The character and director in the movie, Friedrich Murnau (John
Malkovich) exemplified a deranged perfectionism. He's willing to expend his
crew members as if they were items, bargaining the life of one of his actors
for good "acting" skills, and drugging anybody who opposes (happens
twice). His desire is not fueled from a need for recognition in the
entertainment world, he's quite famous already, but by his need to capture
life and fear at the moment.
In order to satisfy his desires, Murnau recruits Max Schreck (Willem Dafoe) who will be filmed
only at night. Murnau explains that Schreck always stays in character, never
dropping his vampirish facade in order to immerse himself in his
character's personality. When that was announced to the film crew, there was
an automatic connection that Schreck was a real vampire and that the crew was
in deep poop.
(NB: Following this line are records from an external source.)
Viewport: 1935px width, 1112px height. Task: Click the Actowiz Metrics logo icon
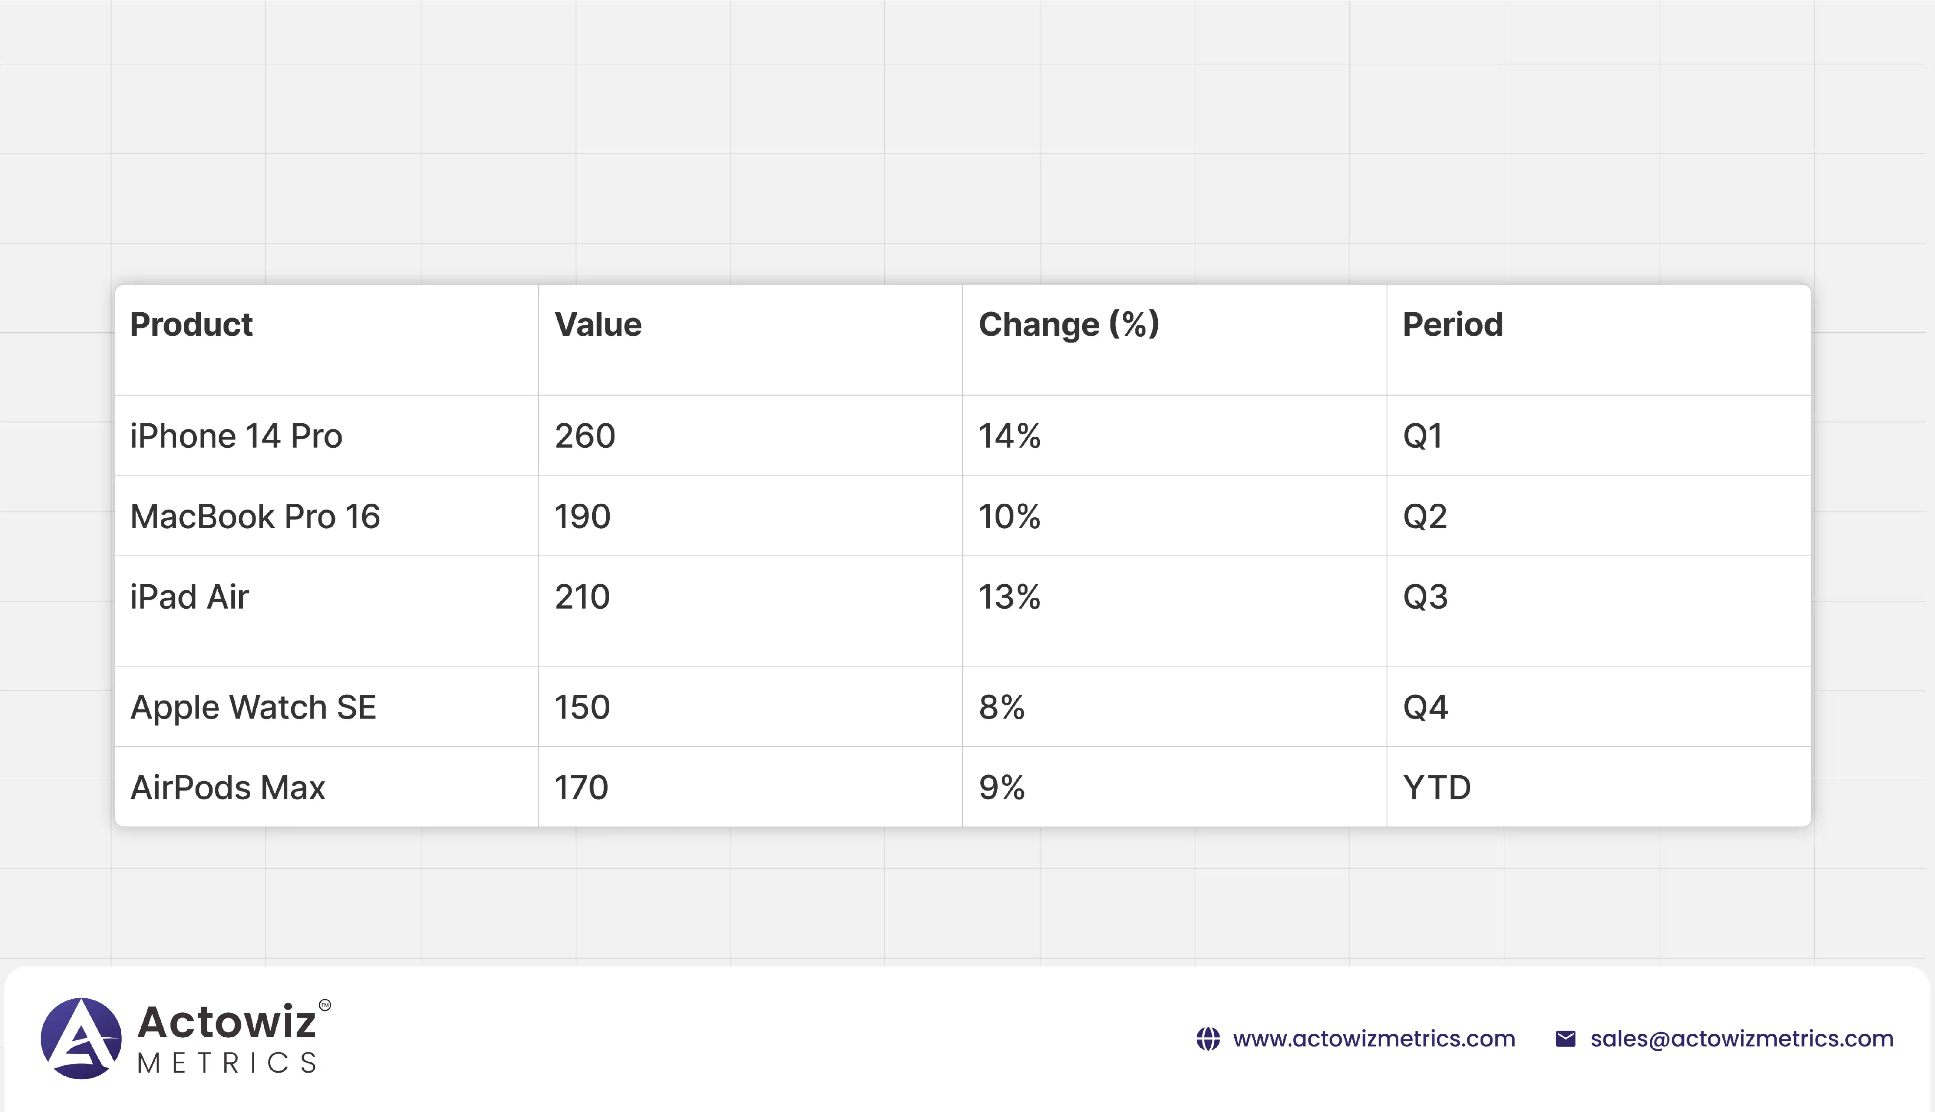click(81, 1039)
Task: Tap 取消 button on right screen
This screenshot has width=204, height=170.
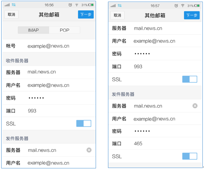Action: pyautogui.click(x=118, y=15)
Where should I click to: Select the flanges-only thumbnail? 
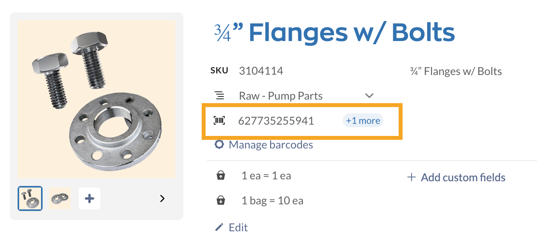tap(59, 198)
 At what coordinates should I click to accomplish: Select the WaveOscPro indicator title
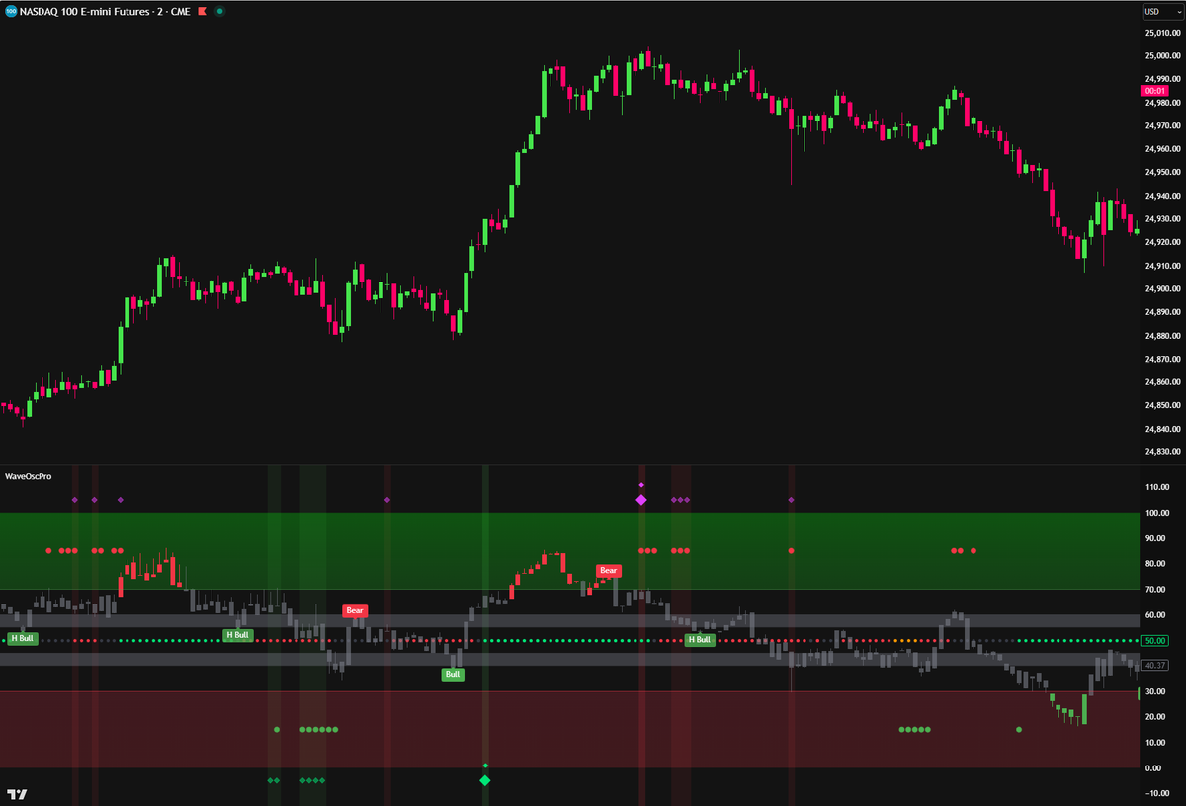tap(31, 477)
As members of the cast mysteriously disappear, fall
ill/delirious, and/or die, we learn more about the half-vampire, his
beginning, and his loneliness. While some might feel sympathy for Schreck,
his creepy obsession with the female lead Greta made me see him as an
aging adulterer. In one scene, Schreck could no longer restrain himself and
declared, "I want her now," in a nasally "seductive"
tone.
Some of the similarities to the book Dracula, are that both
vampires love to drink from beautiful women. Another was how women are
portrayed as weak tools, and used as bait. One thing I noticed was that in
Dracula, the distinction between good v. evil was very obvious. But
in Shadow of the Vampire, evil came in the form of both the dead and
the living. The film was very enjoyable, the characters were played
wonderfully, and their German accents were fun to listen to.